In , a parameter is a user-defined variable that can be applied to flows, outputs, datasets, or the entire environment. This section outlines the different types and how to define them.
Each of the following types of parameters has a different scope in usage.
A project owner or workspace administrator can define a String parameter that is available to all users of the environment.
For example, if your environment uses a consistent bucket for source data, you can define the bucket name as an environment parameter and use it accordingly. If you move your flows between projects or workspaces and your source bucket changes between them, you can change the environment parameter for the bucket name in the new project or workspace to reconnect your datasets.
Environment parameters must be defined by an administrator.
When creating an imported dataset, you can parameterize parts of the source path to the file(s) or table(s).
For example, if you want to create a dataset from all of the files in a single directory, you can define a pattern parameter to match all of the filenames. Whenever new files land in the directory that match the pattern, they are automatically added to the dataset and processed whenever you run a job.
Dataset parameters can be patterns (as above), wildcards, variables, or Datetime values.
Flow parameters are defined at the flow level and can be referenced in your recipes.
For example, you may wish to pass into your recipe the name of the client to which a job applies. You can define this value as a flow parameter and then reference the parameter in your steps.
Flow parameters can be variables.
You can define parameters to specify output file or table destinations.
For example, you may wish to append the filename of your output with a timestamp for when the file is written.
Output parameters can be timestamps or variables.
In some cases, parameters can be overridden with new values at runtime. A parameter override is a new value set for a variable parameter when specifying a job in the Run Job page. Using parameter overrides, you can perform custom executions of your jobs to test specific outputs based on changing conditions. Parameter overrides apply only to the current job.
The following table shows the different types of parameters and the types of data that you can define for them.
An environment parameter is a project- or workspace-level variable that is accessible to all users. These parameters are useful for defining values that apply to the entire environment.
NOTE: You must be a project owner or workspace administrator to define or modify environment parameters.
Environment parameters can be used in imported datasets and output paths.
To create an environment parameter, please complete the following steps.
Name: Enter a unique name within the workspace.
NOTE: To distinguish them from other parameters, the prefix
Tip: If you plan to use this environment parameter with different values in other projects or workspaces, you should use a consistent naming convention. References to an environment parameter from one project or workspace can be imported into another and mapped to environment parameters that exist in the new environment.
You can export and import sets of these parameters through the Environment Parameters page
You can create a dataset with parameters to capture multiple datasource files or tables into a single dataset. When you create a dataset, you can specify parts of the file path or SQL query as parameters, which allows you to capture a broader set of data into a single imported dataset.
Tip: You can parameterize paths to folders, which allows you to select files located in parallel directories.
In this manner, you can manage consistently named and located data through a single imported dataset object.
When you create an imported dataset, you can parameterize parts of the path to capture multiple files or folders.
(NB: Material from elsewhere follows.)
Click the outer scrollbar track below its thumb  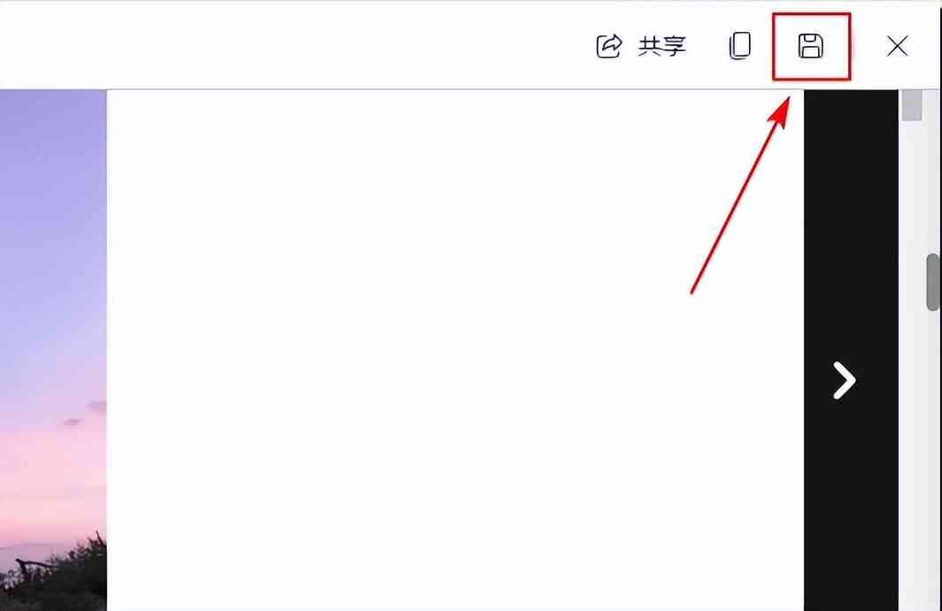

Tip: Depending on your environment, you may also be able to parameterize the names of the buckets in your paths.
Add Pattern Parameter: Create a pattern-based or wildcard parameter.
NOTE: Patterns can be based on a modified form of regex or .
When you create a dataset using custom SQL, you can choose to parameterize values in the SQL statements that you use to query for data.
At the flow level, you can define parameters for use in your recipes and apply overrides to parameters used within your flow.
The available parameters for the flow and any overrides are displayed.
Tip: Overrides values for use in the flow can be applied to any parameter that is accessible to this flow, including environment, flow, and output parameters.
Value: Enter a default value for the parameter.
Tip: Default values can be overridden when you are running a job.
When you add a flow task to your plan, you can review and manage any parameters pertaining to the flow or its outputs.
Tip: Changes made to parameters through the flow task only apply as overrides to execution of the flow within the plan. Parameter values defined within the flow are not affected.
When the flow task is executed within the plan, the new parameter value is applied.
When defining an output, you can parameterize parts of the output path using timestamp or variable parameters.